552 F.Supp.3d 1168
D. Colo.2021Background
- Plaintiffs (a handful of named voters) filed a December 22, 2020 nationwide class action in Colorado challenging the 2020 Presidential election, alleging a broad conspiracy involving Dominion, Facebook, CTCL, Zuckerberg/Chan, and certain state officials.
- Complaint sought massive damages ($1,000 per registered voter ≈ $160 billion) and injunctive relief; proposed Amended Complaint (filed March 15, 2021) added 152 plaintiffs and RICO claims.
- The Court dismissed the action on April 28, 2021 for lack of Article III standing and denied leave to amend as futile; state-official defendants had been voluntarily dismissed before the dismissal order.
- Multiple defendants (Dominion, Facebook, CTCL, Pennsylvania and Michigan officials) moved for sanctions under Fed. R. Civ. P. 11, 28 U.S.C. § 1927, and the Court’s inherent authority.

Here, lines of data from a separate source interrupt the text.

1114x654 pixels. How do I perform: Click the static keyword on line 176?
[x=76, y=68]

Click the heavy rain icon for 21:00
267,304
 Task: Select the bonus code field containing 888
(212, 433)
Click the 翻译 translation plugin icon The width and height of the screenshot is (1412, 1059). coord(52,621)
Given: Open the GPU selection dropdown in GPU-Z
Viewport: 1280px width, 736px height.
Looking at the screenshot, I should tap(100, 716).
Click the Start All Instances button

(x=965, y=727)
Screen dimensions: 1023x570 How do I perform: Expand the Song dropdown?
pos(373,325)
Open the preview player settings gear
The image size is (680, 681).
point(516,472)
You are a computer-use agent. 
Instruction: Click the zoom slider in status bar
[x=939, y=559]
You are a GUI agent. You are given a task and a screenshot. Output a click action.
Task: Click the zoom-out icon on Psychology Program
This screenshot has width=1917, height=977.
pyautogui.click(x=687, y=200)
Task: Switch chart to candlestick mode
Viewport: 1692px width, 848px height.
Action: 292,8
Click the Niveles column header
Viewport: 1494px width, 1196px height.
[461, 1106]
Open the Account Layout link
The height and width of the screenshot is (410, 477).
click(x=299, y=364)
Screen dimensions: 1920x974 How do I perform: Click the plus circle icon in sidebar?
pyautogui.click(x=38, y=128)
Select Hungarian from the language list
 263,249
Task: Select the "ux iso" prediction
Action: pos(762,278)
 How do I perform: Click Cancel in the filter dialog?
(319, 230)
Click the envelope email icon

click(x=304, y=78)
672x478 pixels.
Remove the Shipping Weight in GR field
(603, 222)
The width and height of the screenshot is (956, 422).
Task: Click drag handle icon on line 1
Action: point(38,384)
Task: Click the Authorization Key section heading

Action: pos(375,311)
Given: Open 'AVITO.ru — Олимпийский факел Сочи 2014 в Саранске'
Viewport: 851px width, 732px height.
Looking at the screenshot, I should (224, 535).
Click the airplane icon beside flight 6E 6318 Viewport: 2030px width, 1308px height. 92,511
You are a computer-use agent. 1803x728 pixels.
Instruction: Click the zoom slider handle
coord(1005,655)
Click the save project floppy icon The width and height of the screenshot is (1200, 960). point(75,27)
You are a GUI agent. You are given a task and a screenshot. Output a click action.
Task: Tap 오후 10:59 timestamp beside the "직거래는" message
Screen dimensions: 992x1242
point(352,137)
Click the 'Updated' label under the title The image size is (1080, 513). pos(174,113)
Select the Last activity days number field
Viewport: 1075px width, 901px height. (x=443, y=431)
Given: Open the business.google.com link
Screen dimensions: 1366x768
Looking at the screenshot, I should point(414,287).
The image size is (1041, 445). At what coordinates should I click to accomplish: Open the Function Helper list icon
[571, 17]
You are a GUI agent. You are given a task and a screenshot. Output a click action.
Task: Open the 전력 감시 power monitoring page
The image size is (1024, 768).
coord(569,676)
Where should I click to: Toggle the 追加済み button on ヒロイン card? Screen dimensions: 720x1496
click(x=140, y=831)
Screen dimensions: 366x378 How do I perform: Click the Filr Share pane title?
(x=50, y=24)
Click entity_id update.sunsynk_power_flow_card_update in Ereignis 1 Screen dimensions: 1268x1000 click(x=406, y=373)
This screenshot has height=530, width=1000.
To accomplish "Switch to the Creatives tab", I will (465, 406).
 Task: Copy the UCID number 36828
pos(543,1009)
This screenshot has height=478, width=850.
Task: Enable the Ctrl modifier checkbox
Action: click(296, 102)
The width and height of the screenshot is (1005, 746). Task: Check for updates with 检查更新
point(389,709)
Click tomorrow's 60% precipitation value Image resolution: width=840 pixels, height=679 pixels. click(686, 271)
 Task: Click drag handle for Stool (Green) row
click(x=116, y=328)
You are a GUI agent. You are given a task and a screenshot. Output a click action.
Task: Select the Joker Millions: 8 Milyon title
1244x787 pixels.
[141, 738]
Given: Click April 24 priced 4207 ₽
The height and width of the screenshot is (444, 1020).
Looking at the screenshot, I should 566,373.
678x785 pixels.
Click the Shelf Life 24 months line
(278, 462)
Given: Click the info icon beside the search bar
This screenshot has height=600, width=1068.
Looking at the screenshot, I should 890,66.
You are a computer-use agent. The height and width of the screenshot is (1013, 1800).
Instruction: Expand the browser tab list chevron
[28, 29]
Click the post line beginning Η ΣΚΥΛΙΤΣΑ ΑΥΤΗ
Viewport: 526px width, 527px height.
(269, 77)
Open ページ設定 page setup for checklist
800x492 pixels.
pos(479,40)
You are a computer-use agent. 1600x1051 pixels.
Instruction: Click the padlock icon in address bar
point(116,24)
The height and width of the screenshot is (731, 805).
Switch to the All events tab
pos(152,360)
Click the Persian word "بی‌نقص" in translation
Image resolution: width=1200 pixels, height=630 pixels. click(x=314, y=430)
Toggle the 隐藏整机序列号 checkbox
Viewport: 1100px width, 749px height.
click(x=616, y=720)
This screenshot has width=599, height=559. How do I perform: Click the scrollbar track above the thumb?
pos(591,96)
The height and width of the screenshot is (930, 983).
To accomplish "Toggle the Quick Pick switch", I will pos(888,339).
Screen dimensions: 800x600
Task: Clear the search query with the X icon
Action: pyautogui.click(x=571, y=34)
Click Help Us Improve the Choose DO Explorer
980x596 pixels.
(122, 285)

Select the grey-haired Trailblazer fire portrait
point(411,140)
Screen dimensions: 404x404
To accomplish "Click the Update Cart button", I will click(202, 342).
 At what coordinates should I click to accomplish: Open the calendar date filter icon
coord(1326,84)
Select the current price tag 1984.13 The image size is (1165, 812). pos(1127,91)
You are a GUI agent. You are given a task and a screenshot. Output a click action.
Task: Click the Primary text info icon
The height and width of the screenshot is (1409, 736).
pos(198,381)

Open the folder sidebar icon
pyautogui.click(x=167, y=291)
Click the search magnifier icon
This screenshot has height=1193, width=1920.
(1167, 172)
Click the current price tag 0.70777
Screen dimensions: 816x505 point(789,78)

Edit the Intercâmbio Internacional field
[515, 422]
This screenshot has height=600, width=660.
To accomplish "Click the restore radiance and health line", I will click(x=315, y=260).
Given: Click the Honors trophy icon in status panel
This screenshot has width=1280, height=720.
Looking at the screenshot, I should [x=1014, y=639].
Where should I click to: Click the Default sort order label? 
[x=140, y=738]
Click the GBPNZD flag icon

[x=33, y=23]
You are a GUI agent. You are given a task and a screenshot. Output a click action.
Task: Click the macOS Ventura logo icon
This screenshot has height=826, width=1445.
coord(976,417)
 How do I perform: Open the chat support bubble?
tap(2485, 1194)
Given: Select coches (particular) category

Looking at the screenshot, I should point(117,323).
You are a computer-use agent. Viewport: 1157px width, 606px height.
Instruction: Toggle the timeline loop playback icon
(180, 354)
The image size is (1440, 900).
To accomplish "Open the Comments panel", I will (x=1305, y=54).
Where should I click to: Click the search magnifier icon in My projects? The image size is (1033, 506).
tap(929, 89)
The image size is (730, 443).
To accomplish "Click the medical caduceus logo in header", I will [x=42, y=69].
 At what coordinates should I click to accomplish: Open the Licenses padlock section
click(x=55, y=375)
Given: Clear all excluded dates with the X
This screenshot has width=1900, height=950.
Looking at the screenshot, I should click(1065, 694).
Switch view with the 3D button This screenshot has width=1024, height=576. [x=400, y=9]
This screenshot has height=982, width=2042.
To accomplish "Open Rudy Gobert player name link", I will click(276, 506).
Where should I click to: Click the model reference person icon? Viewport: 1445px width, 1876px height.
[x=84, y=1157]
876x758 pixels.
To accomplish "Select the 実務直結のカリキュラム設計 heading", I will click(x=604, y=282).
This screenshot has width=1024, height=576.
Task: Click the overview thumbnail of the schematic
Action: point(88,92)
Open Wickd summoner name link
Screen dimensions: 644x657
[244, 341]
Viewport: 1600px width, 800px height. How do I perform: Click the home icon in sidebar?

- The Magistrate Judge found Plaintiffs’ counsel conducted an unreasonable pre‑filing inquiry, asserted frivolous standing and personal‑jurisdiction theories, relied on discredited sources, and filed in bad faith given the circumstances; the Court ordered counsel to pay defendants’ fees and directed procedures for quantifying those fees.
Issues
| Issue | Plaintiff's Argument | Defendant's Argument | Held |
|---|---|---|---|
| Standing (Article III) | Plaintiffs (as registered voters) alleged injury from defendants’ conduct and sought monetary relief; argued suing private entities distinguishes their claim and damages (not only injunction) suffice. | Alleged harms were generalized grievances shared by all voters; Supreme Court and controlling authority foreclose standing for such generalized election‑lawsuit claims. | Court: no Article III standing; claims were generalized grievances — dismissal and denial of leave to amend appropriate. |
| Personal jurisdiction over out‑of‑state state officials | Plaintiffs argued jurisdictional issues could be waived; voluntarily dismissed state officials once they would not waive. | No contacts with Colorado; official acts occurred in defendants’ home states and were not purposefully directed at Colorado. | Court: assertion of personal jurisdiction was frivolous and in bad faith; suing governors/secretaries in Colorado was unjustified. |
| Adequacy of pre‑filing factual inquiry / Rule 11 compliance | Plaintiffs’ counsel said they believed the allegations, relied on publicly filed affidavits and media reports, and faced no filing time pressure. | Counsel failed to perform reasonable, independent investigation; copied allegations from other failed suits and disputed sources without verification, despite abundant contrary official findings. | Court: counsel did not conduct a reasonable inquiry under the circumstances; Rule 11 violations established (except as to Pennsylvania’s Rule 11 safe‑harbor technicality). |
| Sanctions under §1927 and court’s inherent authority (bad faith; multiplier conduct) | Counsel characterized filing and attempted amendment as legitimate litigation and would refile the same claims. | Counsel multiplied proceedings unreasonably and vexatiously; amendment attempt (adding RICO claims) multiplied litigation; actions evidenced bad faith and reckless disregard for duties to the court. | Court: sanctions warranted under Rule 11, §1927, and the court’s inherent power for bad faith; ordered counsel to pay defendants’ reasonable fees and required submission of billing records. |
Key Cases Cited
- Cooter & Gell v. Hartmarx Corp., 496 U.S. 384 (1990) (Rule 11 aims to deter baseless filings and courts may sanction post‑dismissal conduct).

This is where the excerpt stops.